Name of hospital where underwenttreatment together with periodDetails of medical logs
At MH Dinapur from 28 May 77 to 07 Jun 77AFMSF -11 -1
At BH Delhi from 08 Jun 77 to 07 Jun 77AFMSF -7A -2
At BH Delhi from 08 Jun 77 to 07 Jun 77AFMSF -8B -1
 AFMSF -11 -1
 AFMSF -7A -1
 AFMSF -8B -1
 
It is requested that Service Element of pension, as admissible be sanctioned to individual at an early date pending finalization of the disability pension claim. œ

It is not clear as to what decision was taken ultimately on the aforesaid correspondences. It is true that the claim for the disability pension was denied vide Letter3253/Gen(D)/93 dated 11 Dec 1010 (Annexure -A10). But that letter does not disclose any reason as to why the disability pension was not payable to the applicant.

9. The respondents have set up the case that the applicant had expressed his unwillingness to continue either in the same service or on any alternative employment, so he was discharged from the service and as such he was not entitled to the disability pension. But this statement does not appear to be correct in view of the fact that as per the certificate of service Annexure-11 the discharge was made on medical ground and not the ground of applicant's unwillingness. In our view, the disability pension could not be denied only on the ground that the applicant himself opted for his discharge or showed his unwillingness to any other employment. This proposition of law has been laid down by the Division Bench of Delhi High Court in the case of Mahavir Singh Narwal vs. Union of India [2004 (74) DRJ 661].

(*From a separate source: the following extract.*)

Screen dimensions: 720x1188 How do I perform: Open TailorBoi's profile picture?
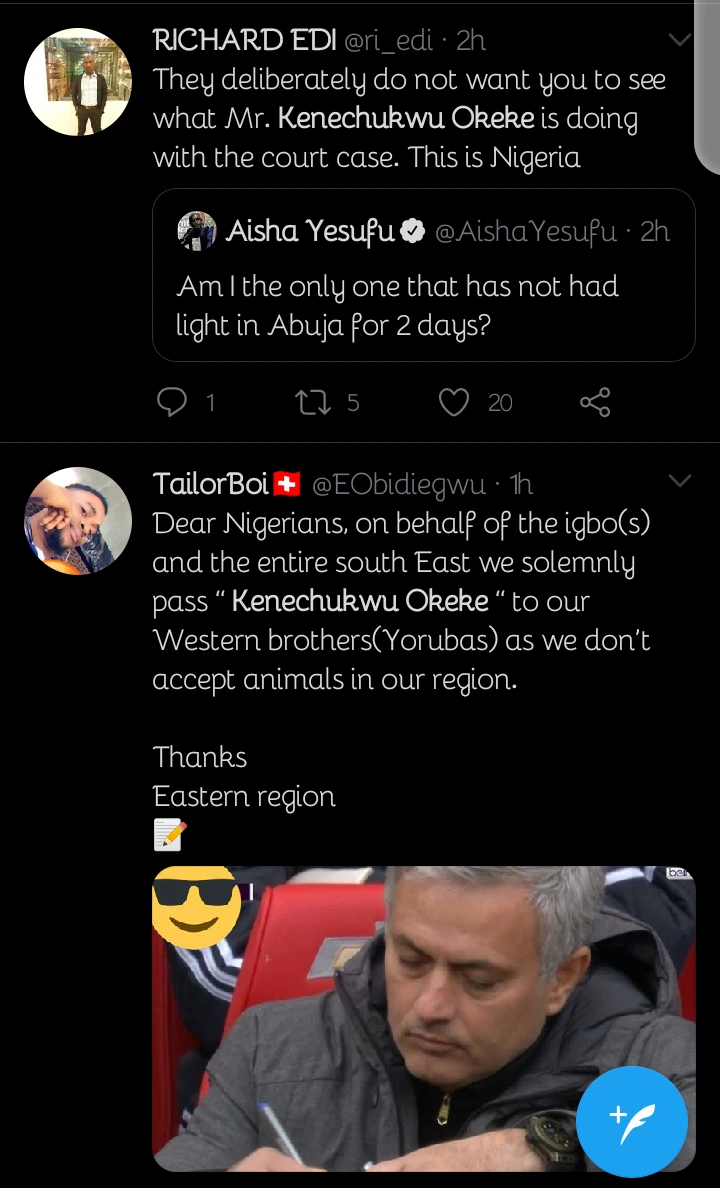coord(78,521)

10. In view of the fact that the applicant was medically fit at the time of his enrollment and no adverse note was recorded regarding the disability at that time and he suffered the disability during the service, so reasons were required to be recorded for declining the disability pension to the applicant. But no such reason was recorded.

11. In view of the fact that the Original documents are not available, it is very difficult for the respondents to give proper consideration to the applicant's request, so a fresh Re-assessment Medical Board is required to be convened to assess the disability of the applicant .

12. In view of the aforesaid, the Original Application is disposed of with the direction to the respondents to reconsider the applicant's case after getting him re-examined by a Re-assessment Medical Board to be convened by the appropriate authority of the respondent No.1 in accordance with the Rules, after giving due information well in advance to the applicant. The respondents are further directed to take appropriate decision and pass a reasoned order within four months from the date of receipt of a copy of this order and communicate the same to the applicant.

13. There will be no order as to costs.

14. Issue free copy of the order to both side.